WHAT NEEDS TO BE DONE:
In the listing below, print exactly the lines between the line holding "Where should I click to: Click the sparkline" and the line holding "Tap the home", inclusive, and no more.

DATA TO PROCESS:
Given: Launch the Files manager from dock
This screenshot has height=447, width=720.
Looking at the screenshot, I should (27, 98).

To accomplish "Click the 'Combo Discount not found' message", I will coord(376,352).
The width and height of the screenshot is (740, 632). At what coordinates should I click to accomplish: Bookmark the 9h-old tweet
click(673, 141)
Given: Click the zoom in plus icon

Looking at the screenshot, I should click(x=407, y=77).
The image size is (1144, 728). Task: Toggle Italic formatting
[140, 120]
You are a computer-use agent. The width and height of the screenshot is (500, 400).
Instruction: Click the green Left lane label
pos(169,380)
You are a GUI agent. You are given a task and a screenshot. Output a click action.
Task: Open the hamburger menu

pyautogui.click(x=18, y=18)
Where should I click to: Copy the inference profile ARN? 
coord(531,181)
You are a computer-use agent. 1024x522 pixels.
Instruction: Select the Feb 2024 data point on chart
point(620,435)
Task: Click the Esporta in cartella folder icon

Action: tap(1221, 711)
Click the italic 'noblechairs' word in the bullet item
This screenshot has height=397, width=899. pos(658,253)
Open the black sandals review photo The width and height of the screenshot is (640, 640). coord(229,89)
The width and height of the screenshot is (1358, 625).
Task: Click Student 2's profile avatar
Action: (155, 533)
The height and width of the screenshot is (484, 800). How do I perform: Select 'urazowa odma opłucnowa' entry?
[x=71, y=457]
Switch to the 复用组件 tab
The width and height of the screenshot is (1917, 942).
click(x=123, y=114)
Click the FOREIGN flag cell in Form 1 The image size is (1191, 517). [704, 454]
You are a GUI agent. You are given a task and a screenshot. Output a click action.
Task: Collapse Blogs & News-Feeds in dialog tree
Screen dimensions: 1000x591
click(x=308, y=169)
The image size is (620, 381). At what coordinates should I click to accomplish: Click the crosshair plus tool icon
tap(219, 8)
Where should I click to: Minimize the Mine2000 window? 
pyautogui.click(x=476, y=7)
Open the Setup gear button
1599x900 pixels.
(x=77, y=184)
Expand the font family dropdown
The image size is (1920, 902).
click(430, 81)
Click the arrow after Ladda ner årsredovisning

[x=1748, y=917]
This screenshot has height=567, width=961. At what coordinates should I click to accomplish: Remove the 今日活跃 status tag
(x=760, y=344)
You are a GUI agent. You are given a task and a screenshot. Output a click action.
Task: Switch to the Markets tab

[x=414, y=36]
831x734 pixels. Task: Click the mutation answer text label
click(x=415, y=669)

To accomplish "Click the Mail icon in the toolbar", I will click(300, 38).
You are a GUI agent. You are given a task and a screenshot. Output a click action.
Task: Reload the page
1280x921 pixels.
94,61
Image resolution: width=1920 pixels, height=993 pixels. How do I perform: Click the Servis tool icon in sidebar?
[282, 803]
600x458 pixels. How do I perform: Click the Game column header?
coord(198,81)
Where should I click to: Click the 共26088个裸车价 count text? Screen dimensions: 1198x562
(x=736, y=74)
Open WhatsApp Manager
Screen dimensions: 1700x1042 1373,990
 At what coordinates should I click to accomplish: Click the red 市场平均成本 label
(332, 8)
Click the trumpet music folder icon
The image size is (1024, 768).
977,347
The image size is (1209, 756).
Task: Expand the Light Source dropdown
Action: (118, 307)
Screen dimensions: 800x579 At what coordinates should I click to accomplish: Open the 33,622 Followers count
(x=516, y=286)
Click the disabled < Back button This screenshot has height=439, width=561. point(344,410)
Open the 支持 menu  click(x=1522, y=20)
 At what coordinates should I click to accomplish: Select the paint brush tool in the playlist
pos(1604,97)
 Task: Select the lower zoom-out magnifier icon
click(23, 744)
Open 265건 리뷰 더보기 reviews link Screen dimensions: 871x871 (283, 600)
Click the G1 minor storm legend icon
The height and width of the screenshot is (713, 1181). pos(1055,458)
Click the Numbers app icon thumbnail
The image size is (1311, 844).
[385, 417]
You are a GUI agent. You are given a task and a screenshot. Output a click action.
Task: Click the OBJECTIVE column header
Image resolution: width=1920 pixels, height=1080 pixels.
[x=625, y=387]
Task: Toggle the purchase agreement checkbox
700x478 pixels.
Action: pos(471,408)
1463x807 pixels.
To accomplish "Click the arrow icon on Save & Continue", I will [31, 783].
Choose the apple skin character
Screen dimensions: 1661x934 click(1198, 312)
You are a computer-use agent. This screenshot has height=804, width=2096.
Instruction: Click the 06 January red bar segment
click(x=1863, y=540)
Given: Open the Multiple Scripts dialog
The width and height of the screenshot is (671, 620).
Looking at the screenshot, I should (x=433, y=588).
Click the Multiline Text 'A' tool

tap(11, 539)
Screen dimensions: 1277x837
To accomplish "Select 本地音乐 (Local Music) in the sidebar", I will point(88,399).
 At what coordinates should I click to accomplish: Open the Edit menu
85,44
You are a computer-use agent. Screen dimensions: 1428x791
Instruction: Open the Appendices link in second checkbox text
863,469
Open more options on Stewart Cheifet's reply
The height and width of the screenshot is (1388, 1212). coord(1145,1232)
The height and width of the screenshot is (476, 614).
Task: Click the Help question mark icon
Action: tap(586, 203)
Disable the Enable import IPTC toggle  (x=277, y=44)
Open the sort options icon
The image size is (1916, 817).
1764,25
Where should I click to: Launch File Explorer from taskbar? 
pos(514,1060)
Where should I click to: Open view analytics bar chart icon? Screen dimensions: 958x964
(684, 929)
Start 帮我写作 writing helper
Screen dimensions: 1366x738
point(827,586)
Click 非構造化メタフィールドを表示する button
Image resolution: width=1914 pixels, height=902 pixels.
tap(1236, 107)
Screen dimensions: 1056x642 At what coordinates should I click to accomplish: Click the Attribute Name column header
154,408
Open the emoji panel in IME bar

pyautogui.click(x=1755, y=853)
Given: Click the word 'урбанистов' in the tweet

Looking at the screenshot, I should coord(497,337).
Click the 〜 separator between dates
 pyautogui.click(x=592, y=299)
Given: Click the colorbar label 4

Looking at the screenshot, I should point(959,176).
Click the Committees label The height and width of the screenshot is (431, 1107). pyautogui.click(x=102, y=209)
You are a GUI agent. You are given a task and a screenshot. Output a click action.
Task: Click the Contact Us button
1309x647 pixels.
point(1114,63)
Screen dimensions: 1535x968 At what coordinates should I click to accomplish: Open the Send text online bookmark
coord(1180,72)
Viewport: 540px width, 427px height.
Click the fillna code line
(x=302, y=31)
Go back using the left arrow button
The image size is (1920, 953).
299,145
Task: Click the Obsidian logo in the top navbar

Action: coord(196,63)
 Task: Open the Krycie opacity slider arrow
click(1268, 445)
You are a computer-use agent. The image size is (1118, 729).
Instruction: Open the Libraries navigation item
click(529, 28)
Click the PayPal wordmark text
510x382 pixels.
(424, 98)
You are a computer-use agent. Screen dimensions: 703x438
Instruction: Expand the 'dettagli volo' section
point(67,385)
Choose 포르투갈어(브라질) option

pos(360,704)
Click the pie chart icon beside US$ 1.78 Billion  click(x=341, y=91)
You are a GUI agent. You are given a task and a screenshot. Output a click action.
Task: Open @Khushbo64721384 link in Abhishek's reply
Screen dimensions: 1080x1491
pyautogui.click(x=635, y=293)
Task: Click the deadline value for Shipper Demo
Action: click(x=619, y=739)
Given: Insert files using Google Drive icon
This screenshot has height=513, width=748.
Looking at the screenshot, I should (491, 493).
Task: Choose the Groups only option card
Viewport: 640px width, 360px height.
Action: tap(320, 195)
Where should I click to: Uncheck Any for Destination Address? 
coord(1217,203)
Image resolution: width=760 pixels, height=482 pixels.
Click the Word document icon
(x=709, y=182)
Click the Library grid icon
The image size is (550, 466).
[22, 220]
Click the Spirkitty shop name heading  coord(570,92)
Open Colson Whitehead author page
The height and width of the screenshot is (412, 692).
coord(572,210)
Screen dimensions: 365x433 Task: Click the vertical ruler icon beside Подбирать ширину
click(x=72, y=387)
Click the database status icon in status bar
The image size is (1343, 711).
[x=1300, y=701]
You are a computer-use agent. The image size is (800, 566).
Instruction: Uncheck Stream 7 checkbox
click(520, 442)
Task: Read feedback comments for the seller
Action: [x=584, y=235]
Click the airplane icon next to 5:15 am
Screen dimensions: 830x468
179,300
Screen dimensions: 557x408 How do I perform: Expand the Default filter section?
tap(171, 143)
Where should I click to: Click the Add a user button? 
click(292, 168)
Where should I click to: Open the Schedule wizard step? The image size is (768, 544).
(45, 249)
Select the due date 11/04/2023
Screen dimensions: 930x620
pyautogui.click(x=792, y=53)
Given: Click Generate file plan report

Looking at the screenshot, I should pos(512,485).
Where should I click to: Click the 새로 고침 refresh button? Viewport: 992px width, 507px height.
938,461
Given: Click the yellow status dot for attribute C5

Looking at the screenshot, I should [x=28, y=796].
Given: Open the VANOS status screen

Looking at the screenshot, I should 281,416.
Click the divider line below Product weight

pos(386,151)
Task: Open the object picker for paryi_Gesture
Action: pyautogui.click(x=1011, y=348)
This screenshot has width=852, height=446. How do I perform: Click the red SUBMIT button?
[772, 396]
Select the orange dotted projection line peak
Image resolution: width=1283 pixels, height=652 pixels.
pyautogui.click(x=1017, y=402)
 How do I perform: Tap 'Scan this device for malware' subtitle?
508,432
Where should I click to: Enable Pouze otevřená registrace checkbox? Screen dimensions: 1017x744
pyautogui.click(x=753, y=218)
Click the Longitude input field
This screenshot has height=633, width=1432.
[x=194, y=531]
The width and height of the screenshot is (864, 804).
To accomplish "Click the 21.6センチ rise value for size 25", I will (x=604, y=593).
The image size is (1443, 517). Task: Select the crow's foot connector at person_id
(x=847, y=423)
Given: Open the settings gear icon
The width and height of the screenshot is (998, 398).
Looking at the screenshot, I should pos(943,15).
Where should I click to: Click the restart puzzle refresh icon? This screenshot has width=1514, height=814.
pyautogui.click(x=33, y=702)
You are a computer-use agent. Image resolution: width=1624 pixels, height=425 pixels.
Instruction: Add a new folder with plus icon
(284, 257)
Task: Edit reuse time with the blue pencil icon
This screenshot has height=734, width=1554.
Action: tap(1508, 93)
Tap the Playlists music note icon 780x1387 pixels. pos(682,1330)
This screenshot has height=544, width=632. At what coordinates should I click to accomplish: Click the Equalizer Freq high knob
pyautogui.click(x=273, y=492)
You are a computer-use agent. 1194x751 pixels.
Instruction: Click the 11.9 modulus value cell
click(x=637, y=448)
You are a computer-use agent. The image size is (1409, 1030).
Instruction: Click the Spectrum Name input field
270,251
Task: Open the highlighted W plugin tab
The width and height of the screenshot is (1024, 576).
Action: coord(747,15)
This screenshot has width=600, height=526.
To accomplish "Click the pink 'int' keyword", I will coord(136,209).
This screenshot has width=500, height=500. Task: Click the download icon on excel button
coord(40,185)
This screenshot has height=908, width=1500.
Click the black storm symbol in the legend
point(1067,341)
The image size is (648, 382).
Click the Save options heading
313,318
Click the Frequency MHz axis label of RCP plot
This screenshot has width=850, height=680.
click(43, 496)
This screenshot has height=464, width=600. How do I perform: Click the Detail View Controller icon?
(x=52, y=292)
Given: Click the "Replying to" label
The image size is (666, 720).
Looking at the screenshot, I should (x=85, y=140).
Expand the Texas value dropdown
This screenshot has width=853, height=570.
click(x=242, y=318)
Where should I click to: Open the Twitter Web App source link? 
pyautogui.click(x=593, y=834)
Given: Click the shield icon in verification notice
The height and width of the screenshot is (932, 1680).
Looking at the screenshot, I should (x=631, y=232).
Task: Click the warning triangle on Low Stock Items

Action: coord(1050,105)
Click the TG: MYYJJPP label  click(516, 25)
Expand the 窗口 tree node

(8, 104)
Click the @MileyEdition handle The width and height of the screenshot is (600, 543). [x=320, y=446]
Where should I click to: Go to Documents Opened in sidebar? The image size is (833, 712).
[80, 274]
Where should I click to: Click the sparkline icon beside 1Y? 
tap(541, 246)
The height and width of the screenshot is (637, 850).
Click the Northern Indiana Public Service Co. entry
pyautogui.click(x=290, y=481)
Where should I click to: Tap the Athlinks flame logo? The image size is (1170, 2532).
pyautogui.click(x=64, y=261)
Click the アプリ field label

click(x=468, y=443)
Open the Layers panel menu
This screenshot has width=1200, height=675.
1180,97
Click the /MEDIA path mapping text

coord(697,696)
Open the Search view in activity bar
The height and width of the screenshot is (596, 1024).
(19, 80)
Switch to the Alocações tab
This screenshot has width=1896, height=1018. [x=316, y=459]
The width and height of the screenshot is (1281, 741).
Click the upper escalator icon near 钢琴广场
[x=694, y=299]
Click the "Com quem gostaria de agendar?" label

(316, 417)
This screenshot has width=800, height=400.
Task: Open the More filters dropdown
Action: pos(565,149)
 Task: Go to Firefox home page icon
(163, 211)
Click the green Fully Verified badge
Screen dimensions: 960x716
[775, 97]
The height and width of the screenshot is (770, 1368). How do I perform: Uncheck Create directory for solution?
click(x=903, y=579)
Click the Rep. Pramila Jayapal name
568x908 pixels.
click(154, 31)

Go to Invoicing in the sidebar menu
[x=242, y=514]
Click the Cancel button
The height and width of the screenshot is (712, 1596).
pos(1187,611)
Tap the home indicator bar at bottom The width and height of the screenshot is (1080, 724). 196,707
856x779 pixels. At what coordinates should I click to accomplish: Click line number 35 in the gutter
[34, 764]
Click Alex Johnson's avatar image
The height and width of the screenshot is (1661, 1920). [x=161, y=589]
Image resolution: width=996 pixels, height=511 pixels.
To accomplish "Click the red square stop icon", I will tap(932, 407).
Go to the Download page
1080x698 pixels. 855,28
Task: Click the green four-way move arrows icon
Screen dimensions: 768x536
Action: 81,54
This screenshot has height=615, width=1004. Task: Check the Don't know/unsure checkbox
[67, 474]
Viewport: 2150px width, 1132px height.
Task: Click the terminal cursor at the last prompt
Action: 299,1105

ANSWER SECTION:
Where should I click to: Click the sparkline icon beside 1Y? 
tap(541, 246)
The height and width of the screenshot is (637, 850).
Click the Northern Indiana Public Service Co. entry
pyautogui.click(x=290, y=481)
Where should I click to: Tap the Athlinks flame logo? The image size is (1170, 2532).
pyautogui.click(x=64, y=261)
Click the アプリ field label

click(x=468, y=443)
Open the Layers panel menu
This screenshot has width=1200, height=675.
1180,97
Click the /MEDIA path mapping text

coord(697,696)
Open the Search view in activity bar
The height and width of the screenshot is (596, 1024).
(19, 80)
Switch to the Alocações tab
This screenshot has width=1896, height=1018. [x=316, y=459]
The width and height of the screenshot is (1281, 741).
Click the upper escalator icon near 钢琴广场
[x=694, y=299]
Click the "Com quem gostaria de agendar?" label

(316, 417)
This screenshot has width=800, height=400.
Task: Open the More filters dropdown
Action: pos(565,149)
 Task: Go to Firefox home page icon
(163, 211)
Click the green Fully Verified badge
Screen dimensions: 960x716
[775, 97]
The height and width of the screenshot is (770, 1368). How do I perform: Uncheck Create directory for solution?
click(x=903, y=579)
Click the Rep. Pramila Jayapal name
568x908 pixels.
click(154, 31)

Go to Invoicing in the sidebar menu
[x=242, y=514]
Click the Cancel button
The height and width of the screenshot is (712, 1596).
pos(1187,611)
Tap the home indicator bar at bottom The width and height of the screenshot is (1080, 724). 196,707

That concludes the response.